Das Krankenhaus wurde mehrfach von russischen Angriffen getroffen, und auch die laufenden Evakuierungen stehen unter Beschuss. "Kinder gibt es kaum noch hier", erzählt eine Ärztin im Vorbeigehen, denn viele Familien hätten Cherson verlassen.
Auch das Krankenhaus wurde mehrfach von russischen Angriffen getroffen.
"Dann haben sie beschlossen, uns zu ertränken"
So ist in den bescheidenen Krankenzimmern auch Platz für Praskowja Andriivna.

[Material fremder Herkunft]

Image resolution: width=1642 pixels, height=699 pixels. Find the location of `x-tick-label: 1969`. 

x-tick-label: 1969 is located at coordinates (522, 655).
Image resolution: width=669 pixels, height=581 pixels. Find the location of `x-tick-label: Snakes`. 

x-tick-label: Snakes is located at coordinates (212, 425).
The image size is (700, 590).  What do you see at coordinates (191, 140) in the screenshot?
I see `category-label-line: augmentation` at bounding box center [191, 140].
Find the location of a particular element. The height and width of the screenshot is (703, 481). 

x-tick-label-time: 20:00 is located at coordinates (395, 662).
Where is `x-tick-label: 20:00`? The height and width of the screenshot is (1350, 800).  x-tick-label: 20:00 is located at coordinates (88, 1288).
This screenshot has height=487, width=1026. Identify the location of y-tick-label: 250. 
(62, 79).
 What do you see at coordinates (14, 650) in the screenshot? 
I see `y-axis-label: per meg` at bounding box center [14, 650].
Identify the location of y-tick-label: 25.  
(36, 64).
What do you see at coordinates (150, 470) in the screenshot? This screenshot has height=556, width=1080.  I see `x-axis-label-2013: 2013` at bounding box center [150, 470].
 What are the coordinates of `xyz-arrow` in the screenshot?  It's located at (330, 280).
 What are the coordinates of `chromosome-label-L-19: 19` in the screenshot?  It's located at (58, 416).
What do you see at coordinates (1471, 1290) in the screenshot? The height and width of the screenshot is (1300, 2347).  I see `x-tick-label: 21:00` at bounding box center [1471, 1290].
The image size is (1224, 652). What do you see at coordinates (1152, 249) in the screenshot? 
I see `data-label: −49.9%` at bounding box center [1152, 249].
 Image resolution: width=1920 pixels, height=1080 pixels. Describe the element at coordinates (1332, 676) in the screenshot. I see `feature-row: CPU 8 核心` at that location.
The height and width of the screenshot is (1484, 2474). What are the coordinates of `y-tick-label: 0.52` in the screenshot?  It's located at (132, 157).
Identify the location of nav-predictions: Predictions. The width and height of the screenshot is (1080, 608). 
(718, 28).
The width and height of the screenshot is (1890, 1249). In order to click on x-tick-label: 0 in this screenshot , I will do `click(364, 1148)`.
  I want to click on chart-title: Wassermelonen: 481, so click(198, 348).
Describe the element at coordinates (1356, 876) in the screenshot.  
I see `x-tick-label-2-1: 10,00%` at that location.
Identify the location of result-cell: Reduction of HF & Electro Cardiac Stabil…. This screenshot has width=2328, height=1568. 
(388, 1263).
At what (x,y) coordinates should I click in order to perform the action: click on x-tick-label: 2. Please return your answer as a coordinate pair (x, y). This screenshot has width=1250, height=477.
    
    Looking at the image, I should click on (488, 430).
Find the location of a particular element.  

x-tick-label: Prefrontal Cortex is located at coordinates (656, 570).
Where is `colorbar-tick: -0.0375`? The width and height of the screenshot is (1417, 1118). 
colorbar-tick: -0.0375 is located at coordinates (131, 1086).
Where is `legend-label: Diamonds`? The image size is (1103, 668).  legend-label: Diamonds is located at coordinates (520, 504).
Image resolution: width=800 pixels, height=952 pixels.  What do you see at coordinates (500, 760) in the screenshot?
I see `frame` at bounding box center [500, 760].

Im September wird sie 85. "Wo werde ich dann sein?", fragt sie sich und bittere Tränen rollen über ihr faltiges Gesicht. "So lange haben uns die Russen bombardiert und wir konnten nicht schlafen. Es hat Einschläge direkt neben dem Haus gegeben und dann haben sie beschlossen, uns zu ertränken."
"Ich weine gleich mit", sagt Sanitäterin Viktoria mit belegter Stimme, denn diese verzweifelte alte Dame im geblümten Kleid könnte einen Stein erweichen. Ein russischer Angriff zerstörte auch den Zaun um ihr Zuhause am rechten Dnipro-Ufer in Cherson, das nun unter Wasser steht.
Andriivna umklammert den blau umwickelten Griff ihres Holzstocks. "Ich weiß nicht, was wir tun werden. Wir warten erst einmal, bis das Wasser weg ist, doch unser Haus ist eine Ruine. Wir hatten drei Hühner, aber sie sind alle ertrunken", sagt die alte Dame schluchzend.
"Mama, beruhige dich bitte", fällt Natalja Nikiforenko ihrer Mutter immer wieder ins Wort. Doch auch sie erzählt aufgewühlt mit großen Gesten, wie sie die Lebensgefahr erst gar nicht begriffen hat. Sie habe sich über den Lärm gewundert, den das Wasser an diesem frühen Morgen machte und dann gesehen, wie das Wasser fast aus dem Brunnen gequollen sei. Eine Nachbarin sei fast nicht mehr aus dem Haus gekommen.
"Ich stand so unter Schock, dass ich mich gar nicht bewegen konnte", sagt Nikiforenko. "Meine Mutter hat gesagt, ich soll kommen. Aber ich konnte nicht und habe nichts gefühlt. Es war so beängstigend."
Juri Pekurin ist zutiefst verzweifelt.
Das Wasser geht zurück, der Krieg geht weiter
Viele haben zumindest ihre Papiere retten können, da sie diese seit Beginn der russischen Großinvasion immer griffbereit liegen haben, sollten sie schnell fliehen oder wegen russischer Angriffe in den Keller müssen. Das Wasser zieht sich inzwischen stetig zurück, doch der russische Angriffskrieg geht weiter.
"Alles ist überflutet und wir haben keinen Ort zum wohnen mehr", sagt Pekurin, dem das Sprechen sehr schwer fällt. "Alles ist sehr schlimm", ergänzt Zimmergenosse Demtschenko sorgenvoll. Als müsste er sich selbst vergewissern, fährt er fort: "Niemand wirft mich aus dem Krankenhaus. Ich bin Kriegsinvalide und habe viele Orden, niemand wirft mich hinaus."
Sie alle haben ihr Zuhause vorerst verloren. Die Kinderabteilung des Krankenhauses in der Frontstadt Cherson ihr rettendes Obdach geworden.